Disponibile da ieri in free download sul loro profilo Bandcamp (http://allcost.bandcamp.com/), “Punto di raccolta” è il nuovo album della formazione lazio-abruzzese degli AllCost, reperibile anche in quei negozi di dischi particolarmente attenti ai prodotti di qualità.

Le dodici tracce che compongono questo viaggio sonoro si nutrono certamente dell’ascolto di Procol Harum, Doors, PFM, senza disdegnare passaggi a piè sospinto nel cantautorato classico. È infatti cifra caratteristica del lavoro della band una certa tendenza alla fusione, anche all’interno dei singoli brani, di influenze diverse ma ottimamente miscelate, anche grazie alle sperimentazioni effettuate durante l’intensa attività live, psichedeliche jam session. Di un punto di raccolta si tratta, a tutti gli effetti: un punto di ritrovo sicuro con cui, a partire dalla propria musica, cercare una via di fuga – nel ricordo, forse, di quel terremoto che ha scosso le vite dei componenti del gruppo che si sono conosciuti proprio a L’Aquila durante il periodo universitario. Un disco che è anche il luogo di ritrovo di sfumature musicali diverse: con “A luci spente” esploriamo le derive italiane del progressive rock, in cui tastiere e chitarre sono prepotenti regine, per trovarci poi catapultati nelle ritmiche ska della dissacrante “Mondo Marrone”. Psichedelica nel testo e nell’arrangiamento è “Cristiano pagano agnostico”, struggente è il respiro sussurrato in “Mordi il soffio”, ballad in cui il pianoforte e voce accarezzano l’ascoltatore.

La difficoltà insita nella fusione di linguaggi distanti tra loro è aggirata grazie a una considerevole preparazione tecnica.
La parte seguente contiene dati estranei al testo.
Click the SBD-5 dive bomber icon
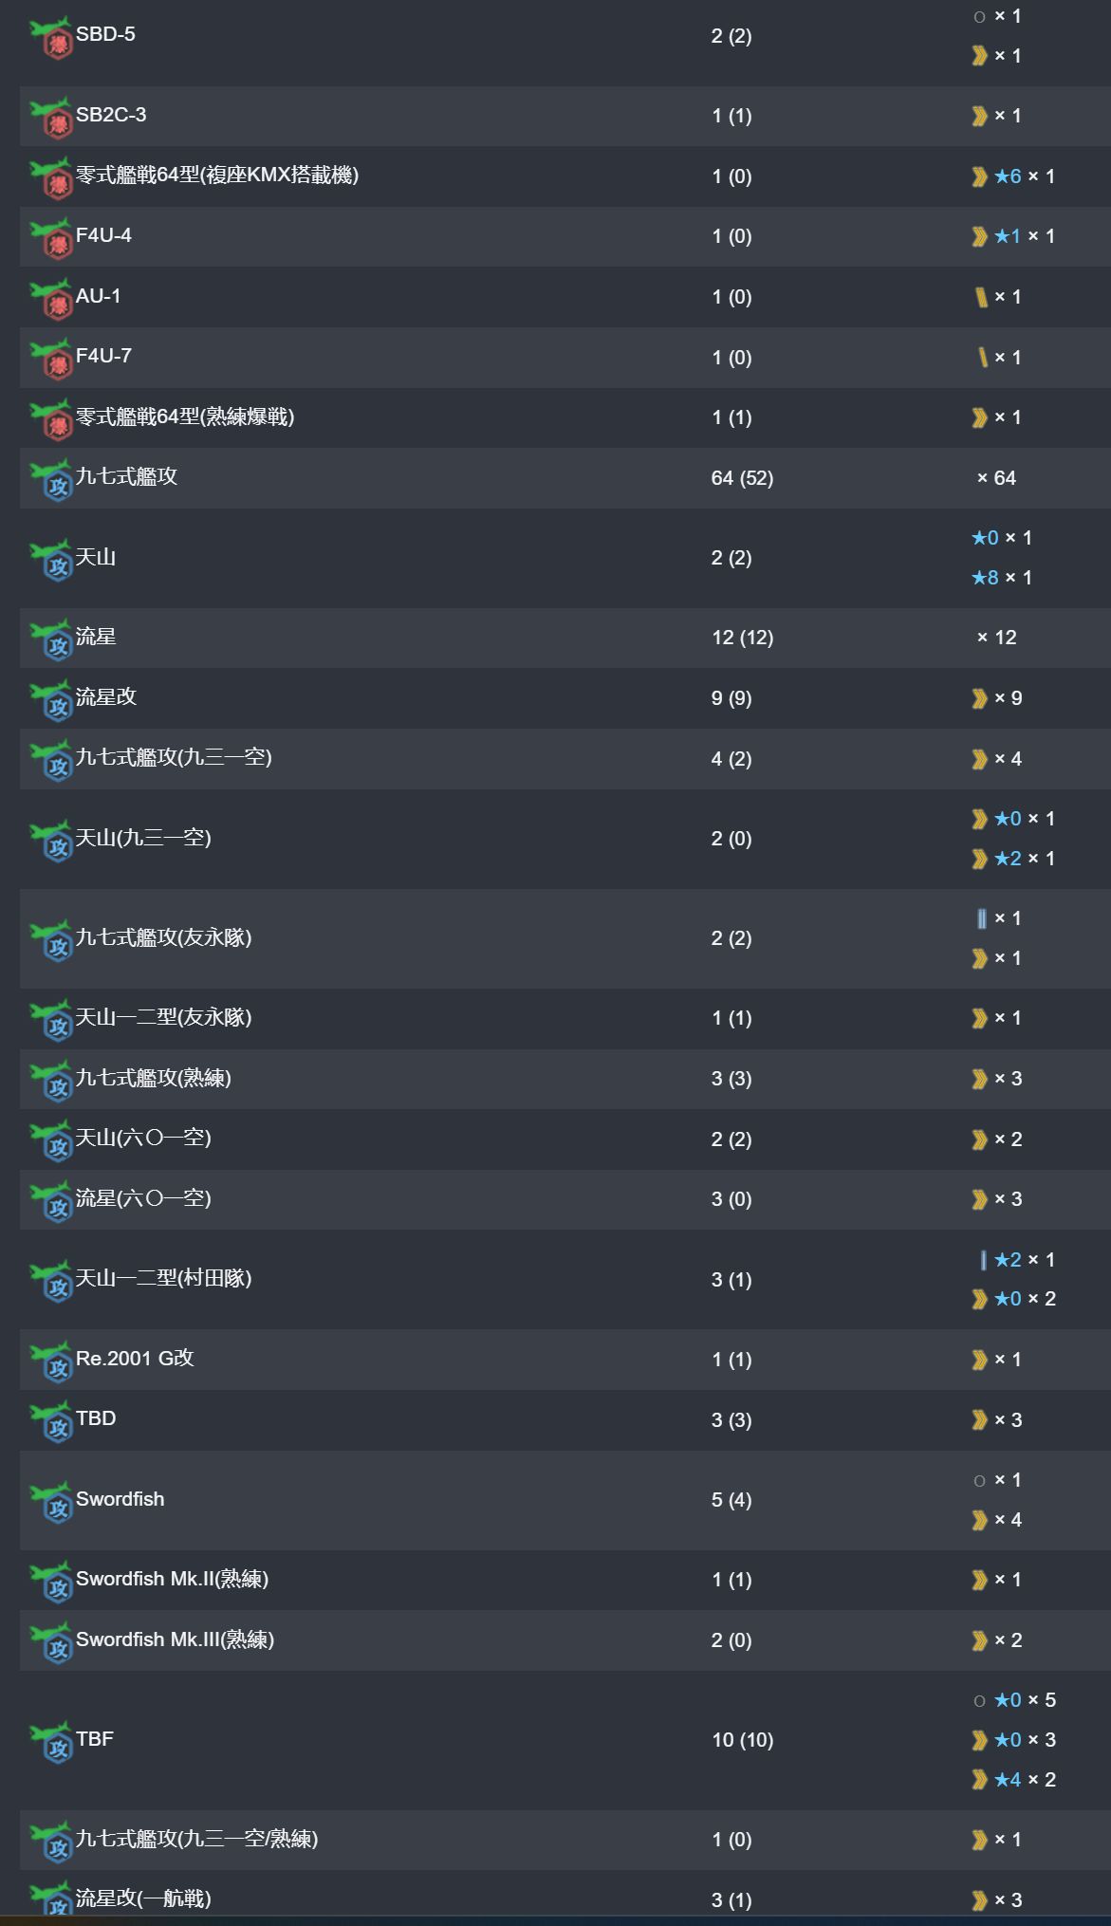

Per comprendere al meglio quali sia il background degli AllCost abbiamo posto alcune domande al cantante e chitarrista, Rocco Moscatiello.
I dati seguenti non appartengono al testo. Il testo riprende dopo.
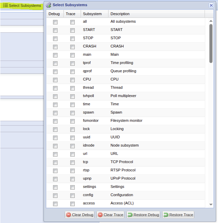Click scrollbar down arrow in subsystem list
Image resolution: width=218 pixels, height=223 pixels.
(x=211, y=205)
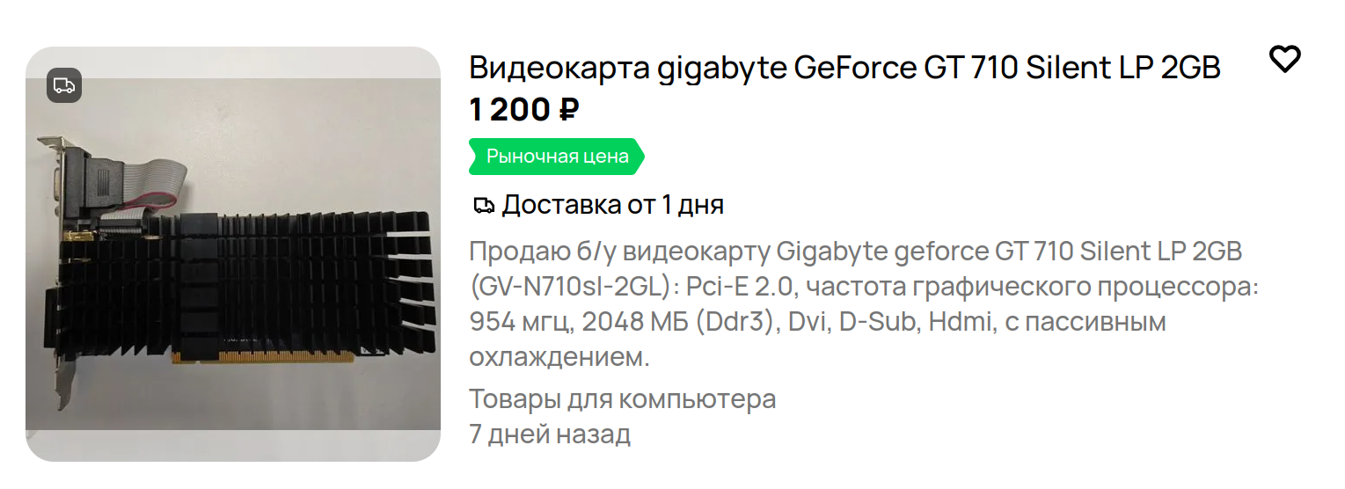Add the listing to favorites with heart icon
This screenshot has height=489, width=1345.
pyautogui.click(x=1284, y=60)
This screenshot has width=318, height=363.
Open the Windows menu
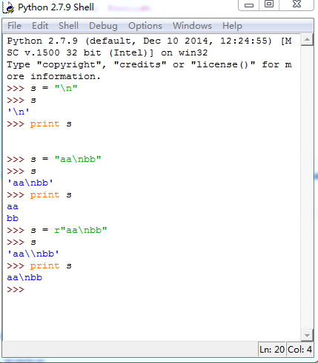[192, 26]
Se potessi portare tre dischi su un’isola deserta, quali sceglieresti?

«Il bello di un’isola deserta è che nessuno ti rompe per la musica ad alto volume. Il primo disco che porterei per dare energia è quello dei Mad Season, “Above”. Il secondo è “Per un Amico ” dei PFM che ha segnato profondamente il mio modo di ascoltare la vita. Il terzo album è “L’Impero delle tenebre” Teatro degli Orrori per ricordare le mie radici che si insidiano da sempre nella musica underground italiana ed estera».

Qual è stato il momento più difficile che avete dovuto affrontare come band?

«Ci hanno accusato di parlare spesso de L’Aquila e dell’incidente del nostro batterista tra le vicende più difficili, come se fosse un vantaggio pubblicitario. Voglio per la prima volta insultare quelle persone che non hanno un briciolo di intelligenza e sensibilità, il terremoto de L’aquila ci ha segnato mentalmente, non ci ha fatto arricchire, e tanto meno non ha dato nessun vantaggio alla band, tutto quello che abbiamo oggi è frutto delle nostre fatiche».

E’ difficile organizzare prove e serate avendo una band i cui componenti vivono in regioni diverse?

«La difficoltà non esiste! Sopra le quattro ruote siamo ferrati, il nostro furgone va come il vento.  (ride, n.d.r.) Il problema di oggi è che gli spazi per band di ogni livello stanno pian  piano finendo, molti locali chiudono;esempio recente: proprio 2 giorni fa a Roma ne è stato chiuso un altro. La voglia di suonare c’è però non è proporzionale  alle possibilità che offre oggi il Sistema, ma ce la faremo se tutti ci uniamo».